By enabling __________ in AWS Lambda, you can ensure that logs are retained for future analysis.
- Auto-scaling
- Environment variables
- Log retention policies
- VPC
Enabling log retention policies in AWS Lambda ensures that logs are retained for a specified period, allowing for future analysis.
AWS CloudTrail can be used to provide a detailed record of API calls made to __________ services.
- AWS
- Google Cloud
- Microsoft Azure
- On-premises
AWS CloudTrail provides a detailed record of API calls made to AWS services, helping with monitoring and compliance.
Implementing __________ in AWS Lambda can help detect and alert on abnormal behavior or errors.
- AWS Config
- AWS Elastic Beanstalk
- AWS Step Functions
- Amazon CloudWatch Logs
Amazon CloudWatch Logs can be used in AWS Lambda to monitor, detect, and alert on abnormal behavior or errors by capturing and analyzing log data.
__________ in AWS Lambda allows you to define custom error handling logic and responses.
- AWS CloudFormation
- AWS IAM
- AWS Lambda Destinations
- AWS X-Ray
AWS Lambda Destinations enable you to define custom actions and error handling logic for successful or failed asynchronous invocations.
Scenario: You're tasked with troubleshooting performance issues in an AWS Lambda function. How would you utilize CloudWatch Logs and metrics to identify and resolve errors?
- Analyze CloudWatch Logs for error messages and stack traces
- Enable AWS X-Ray for detailed tracing of function execution
- Set up CloudWatch Alarms to notify you of performance thresholds
- Use CloudWatch Metrics to monitor function duration and memory usage
Analyzing CloudWatch Logs for error messages and stack traces helps pinpoint specific errors and performance issues within the AWS Lambda function.
Scenario: You're designing an error handling strategy for a high-throughput AWS Lambda application. Discuss how you would implement automated alerting and remediation for critical errors.
- Configure Step Functions for automated retries and fallback actions
- Implement Lambda Destinations for asynchronous error handling
- Set up EventBridge rules to capture and respond to specific error patterns
- Use CloudWatch Alarms to trigger SNS notifications for critical errors
Using CloudWatch Alarms to trigger SNS notifications ensures that critical errors are promptly communicated, allowing for quick remediation.
Which AWS feature can be used to trigger actions based on specific error patterns in AWS Lambda?
- CloudWatch Alarms
- CodePipeline
- SNS Notifications
- Step Functions
CloudWatch Alarms can be set to trigger actions when specific error patterns or thresholds are met, allowing for automated response to errors.

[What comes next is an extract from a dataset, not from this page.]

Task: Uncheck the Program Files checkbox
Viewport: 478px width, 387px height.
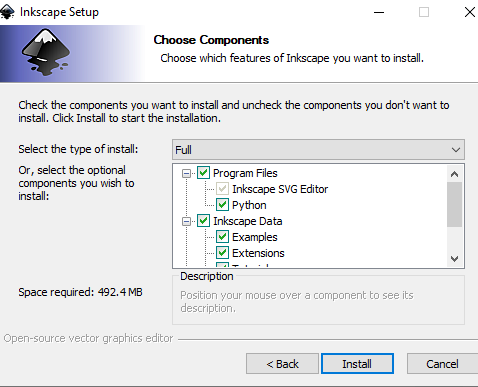Action: click(203, 173)
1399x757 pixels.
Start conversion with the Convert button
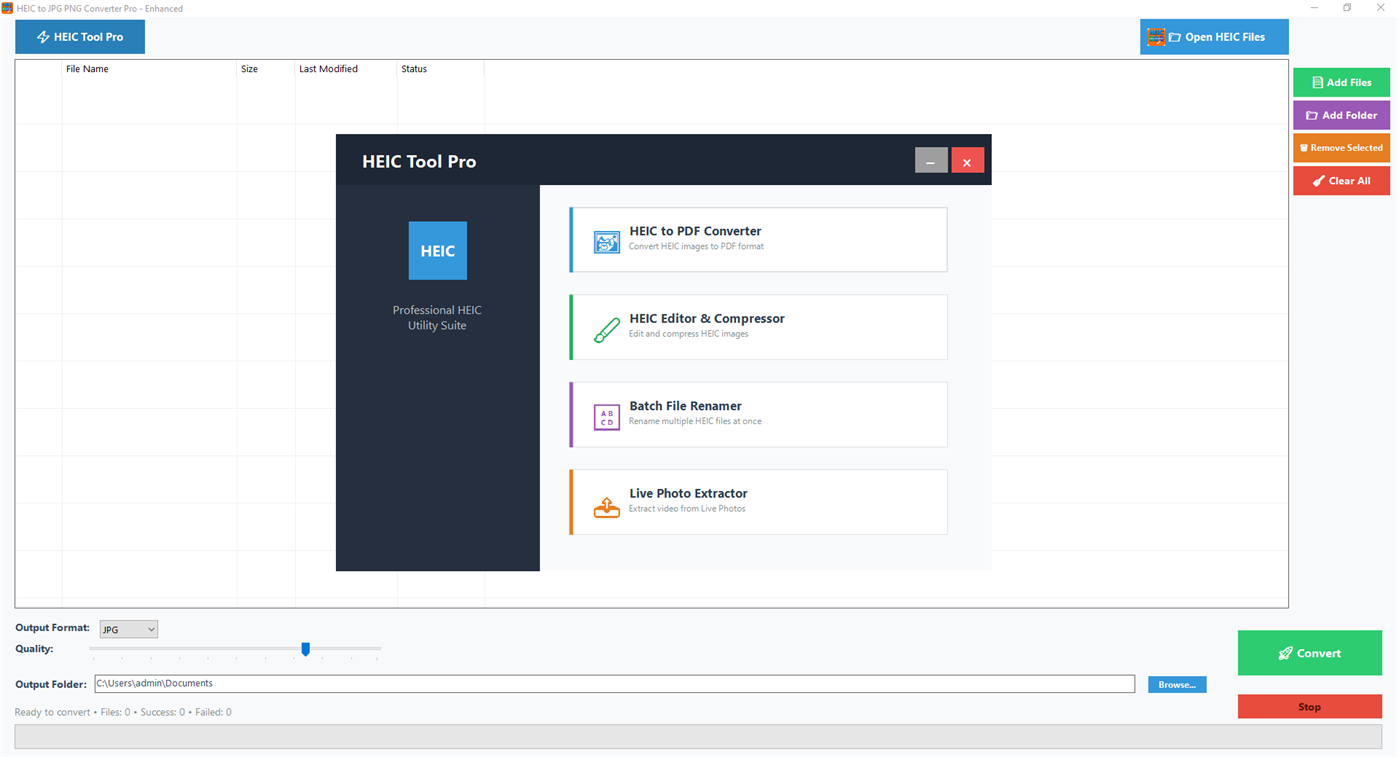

How does AWS X-Ray facilitate error tracing in AWS Lambda functions?
- By creating backups of function data
- By encrypting function code
- By providing end-to-end request tracking
- By storing logs in CloudWatch
AWS X-Ray provides end-to-end request tracking, which helps in tracing errors and performance bottlenecks in AWS Lambda functions by showing a map of the request's path through the services.